ZEROCLEARE has been used by Iranian hackers multiple times in recent years, according to multiple reports. Another wiper called Dustman, which has been identified as a very similar offshoot of ZEROCLEARE, was used in an attack on the Bahraini Bapco national oil company in 2019. Although they're very similar, it is unclear if Dustman was made and used by the same groups using ZEROCLEARE.

Mandiant estimated that one or multiple threat actors working for Iran were involved in the cyberattack against Albania due to the timing of the attack ahead of the planned MEK conference, the content of the Telegram group focusing on the MEK and the long history of CHIMNEYSWEEP being used to target Farsi and Arabic speakers.

The cyber security company stressed that the attack was, however, "significantly more complex" than prior CHIMNEYSWEEP operations, adding that this could indicate a cross-team collaboration or other scenarios.

"The use of ransomware to conduct a politically motivated disruptive operation against the government websites and citizen services of a NATO member state in the same week an Iranian opposition groups’ conference was set to take place would be a notably brazen operation by Iran-nexus threat actors," said Mandiant in the report.

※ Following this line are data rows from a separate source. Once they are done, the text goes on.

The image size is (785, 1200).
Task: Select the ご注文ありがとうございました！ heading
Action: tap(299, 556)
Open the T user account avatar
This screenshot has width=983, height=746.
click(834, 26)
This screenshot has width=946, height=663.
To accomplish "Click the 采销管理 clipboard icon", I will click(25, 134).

"As negotiations surrounding the Iran nuclear deal continue to stall, this activity indicates Iran may feel less restraint in conducting cyber network attack operations going forward. This activity is also a geographic expansion of Iranian disruptive cyber operations, conducted against a NATO member state. It may indicate an increased tolerance of risk when employing disruptive tools against countries perceived to be working against Iranian interests."

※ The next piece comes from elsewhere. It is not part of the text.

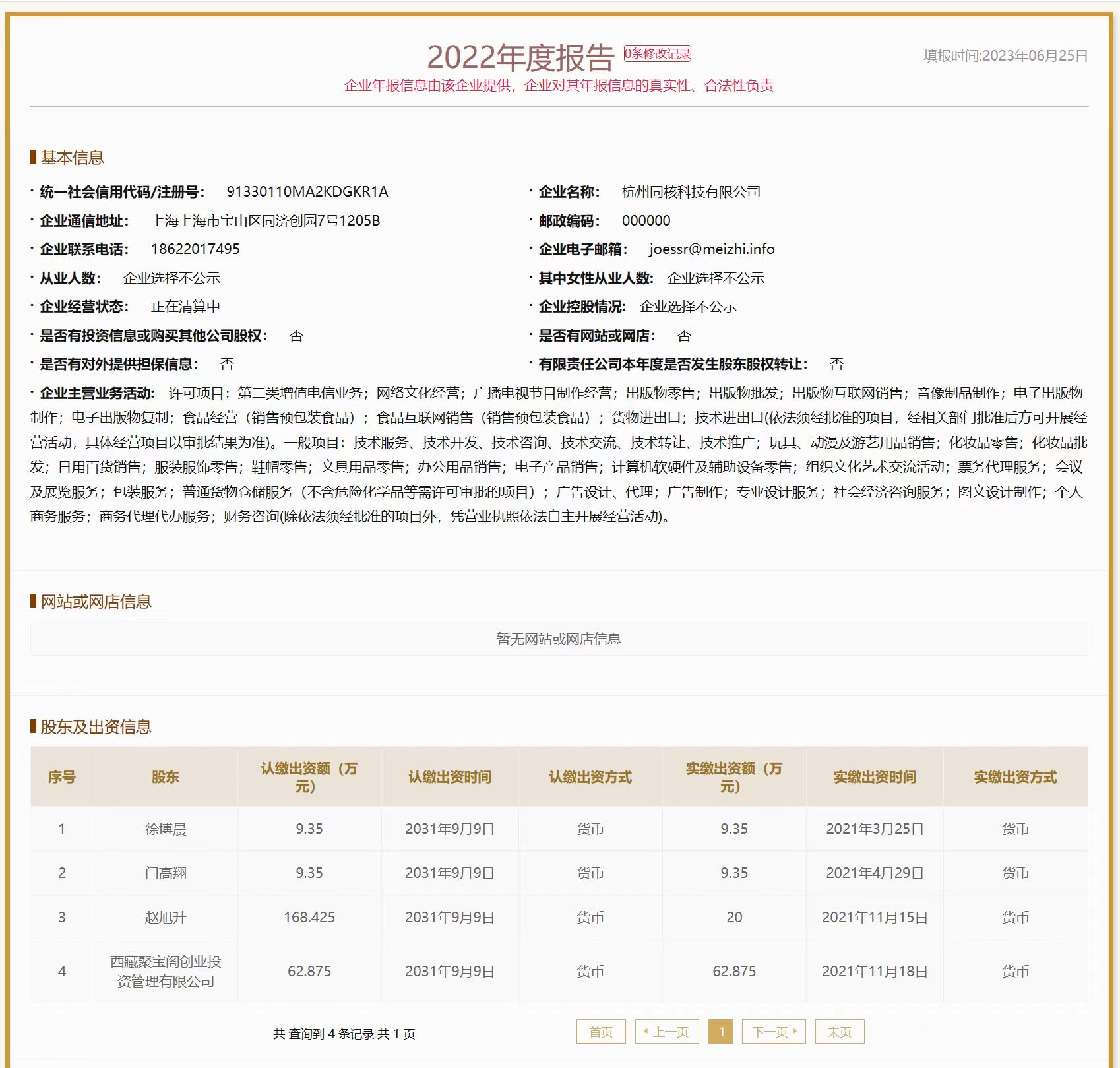1120x1068 pixels.
Task: Click shareholder 西藏聚宝阁创业投资管理有限公司
Action: tap(166, 971)
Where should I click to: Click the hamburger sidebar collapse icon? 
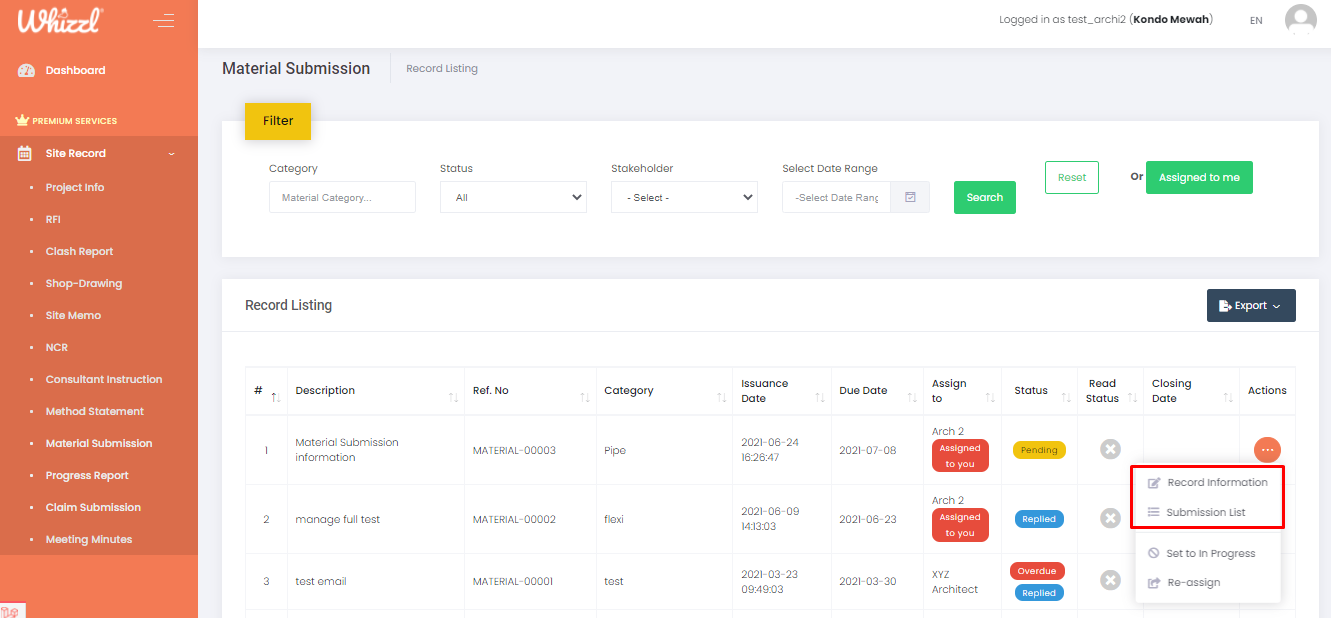pyautogui.click(x=163, y=20)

So what does this have to do with Israel and other Middle Eastern countries?

According to a report by IBM's X-Force IRIS, ZEROCLEARE was used in a destructive cyberattack in the Middle East. X-Force IRIS estimated that an Iranian group known as the ITG13 threat group or APT34/OilRig and at least one other group likely based out of Iran collaborated on that attack.

Attacks by APT34 have also used decoy Word documents to infect computer systems in past attacks, according to the Israeli CheckPoint cybersecurity company.

A Russian threat actor called ITG12 or Turla also has access to tools used by APT34, according to X-Force IRIS. Turla has used APT34's infrastructure to carry out its own attacks, seemingly without explicit cooperation or agreement by the Iranian group, according to the US National Security Agency (NSA) and GCHQ's National Cyber Security Centre.

While it is still unclear if APT34 was the group behind the attack against Albania, tools it is has been linked to were used in the attack which has been linked to Iran.

APT34 has attacked targets in a number of countries, including Lebanon, Jordan and Israel, among others, according to a multitude of reports by cybersecurity companies.

The countries targeted by ZEROCLEARE and APT34 in the past seems to largely line up with the list of targeted countries stated by the Armenian prime minister, although no publicly reported attacks in Cyprus have been linked to APT34 or ZEROCLEARE.

Iranian cyber attacks have repeatedly targeted civilian facilities in the past.

In 2020, Iran-backed hackers reportedly attempted to attack and sabotage Israeli water and sewage facilities. Attacks attributed to Iran-backed hackers have also targeted medical facilities in Israel.